A crocodiles head in a pram, an empty marionette theatre, bubbles, a lullaby, a lone trumpet player, his seated audience of one, ‘My Way.’ She finds any patch of grass to put her bare feet on, she hires a bike for one euro and encounters a troll smelling of weed. A deep voice asks her in French ‘What have you found?’ Le velo n’est pas pour la compagne. A windy beach, sand in her ears and nostrils. A nudist beach, sand in every crevice. Leathery, naked men standing sentinel, a thousand flamingos but not one decent photo. No sound but the waves, sea water that is fresh but not cold. The word for chilled sounds like ‘fresh.’ It takes me a minute to relax she thought, but maybe I’m not very good at holidays. An epic crepe for three euros and a bus ride full of local people comparing sunburn. A croissant eaten in Van Gogh’s garden.
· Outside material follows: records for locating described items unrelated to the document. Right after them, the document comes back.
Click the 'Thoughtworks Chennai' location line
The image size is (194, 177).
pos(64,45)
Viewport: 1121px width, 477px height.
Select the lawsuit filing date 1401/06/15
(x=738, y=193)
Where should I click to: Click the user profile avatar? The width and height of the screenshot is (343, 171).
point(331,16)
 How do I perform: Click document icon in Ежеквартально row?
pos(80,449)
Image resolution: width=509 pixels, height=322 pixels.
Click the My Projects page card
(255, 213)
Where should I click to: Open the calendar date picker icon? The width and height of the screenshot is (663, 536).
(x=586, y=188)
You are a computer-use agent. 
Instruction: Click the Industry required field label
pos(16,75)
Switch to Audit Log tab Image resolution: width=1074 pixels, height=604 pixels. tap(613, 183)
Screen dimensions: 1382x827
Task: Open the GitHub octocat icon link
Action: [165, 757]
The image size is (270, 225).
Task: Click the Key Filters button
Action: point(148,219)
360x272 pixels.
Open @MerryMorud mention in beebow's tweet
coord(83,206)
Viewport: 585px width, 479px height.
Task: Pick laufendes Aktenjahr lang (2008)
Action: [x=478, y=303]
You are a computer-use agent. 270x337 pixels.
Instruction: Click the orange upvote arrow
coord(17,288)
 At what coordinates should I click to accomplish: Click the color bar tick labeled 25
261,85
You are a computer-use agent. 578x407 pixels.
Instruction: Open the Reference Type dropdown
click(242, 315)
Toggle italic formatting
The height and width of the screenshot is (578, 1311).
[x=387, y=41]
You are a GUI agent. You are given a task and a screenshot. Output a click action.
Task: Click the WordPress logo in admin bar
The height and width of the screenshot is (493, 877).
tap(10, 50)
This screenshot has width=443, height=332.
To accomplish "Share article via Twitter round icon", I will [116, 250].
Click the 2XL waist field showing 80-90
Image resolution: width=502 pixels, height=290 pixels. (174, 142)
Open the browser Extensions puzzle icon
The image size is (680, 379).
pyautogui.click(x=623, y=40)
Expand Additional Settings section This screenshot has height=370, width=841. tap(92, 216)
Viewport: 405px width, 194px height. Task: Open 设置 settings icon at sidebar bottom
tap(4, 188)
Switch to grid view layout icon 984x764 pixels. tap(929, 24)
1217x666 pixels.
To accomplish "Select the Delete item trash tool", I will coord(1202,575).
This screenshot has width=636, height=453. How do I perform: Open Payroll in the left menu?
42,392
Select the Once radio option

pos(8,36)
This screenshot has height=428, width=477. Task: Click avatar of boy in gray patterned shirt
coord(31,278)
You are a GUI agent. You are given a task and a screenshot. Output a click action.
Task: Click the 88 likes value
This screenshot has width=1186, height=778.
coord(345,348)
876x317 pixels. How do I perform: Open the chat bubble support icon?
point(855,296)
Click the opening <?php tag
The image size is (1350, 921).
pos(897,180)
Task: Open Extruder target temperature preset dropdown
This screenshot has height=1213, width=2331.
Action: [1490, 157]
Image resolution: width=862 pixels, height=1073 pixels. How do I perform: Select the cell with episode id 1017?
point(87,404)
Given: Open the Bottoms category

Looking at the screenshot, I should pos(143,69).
It twinkles here, the city appears upside down in the Rhone, my god it’s so fucking beautiful. A scoop of lavender ice-cream – three euros. A man hiding in the bushes over the bridge gets out his penis in broad daylight. His penis is red, she is so fucking angry. Maybe I cannot truly be invisible, she thinks.
A whole new region, giant skies, fairytale castles clinging to mountains, she had never seen so many varieties of mustard in one place. She stores her food in a terrifying cellar, the host follows her everywhere asking questions about the Royal Family. The dog is called Papillon, and is disabled. A disabled butterfly. There are gnomes, witches and toadstools with faces in the windows, she spends an afternoon in the toy museum, she is now brave enough to wish the bus drivers a bonne journee. An explorer who chooses when to reveal herself. A day trip to a whole other country where she watches swimmers in the Rhine being taken by the current. The weather changes constantly and the church bells on Sunday morning are relentless. A last encounter with the astronomical clock, inside a cathedral so daunting. A final invitation into the unknown. While we are alive the days will pass, but time seems to stretch when everything is unfamiliar. She now knows what too many steps feels like. She vows to never again hide herself in her mother tongue. She wishes everyone could be this free.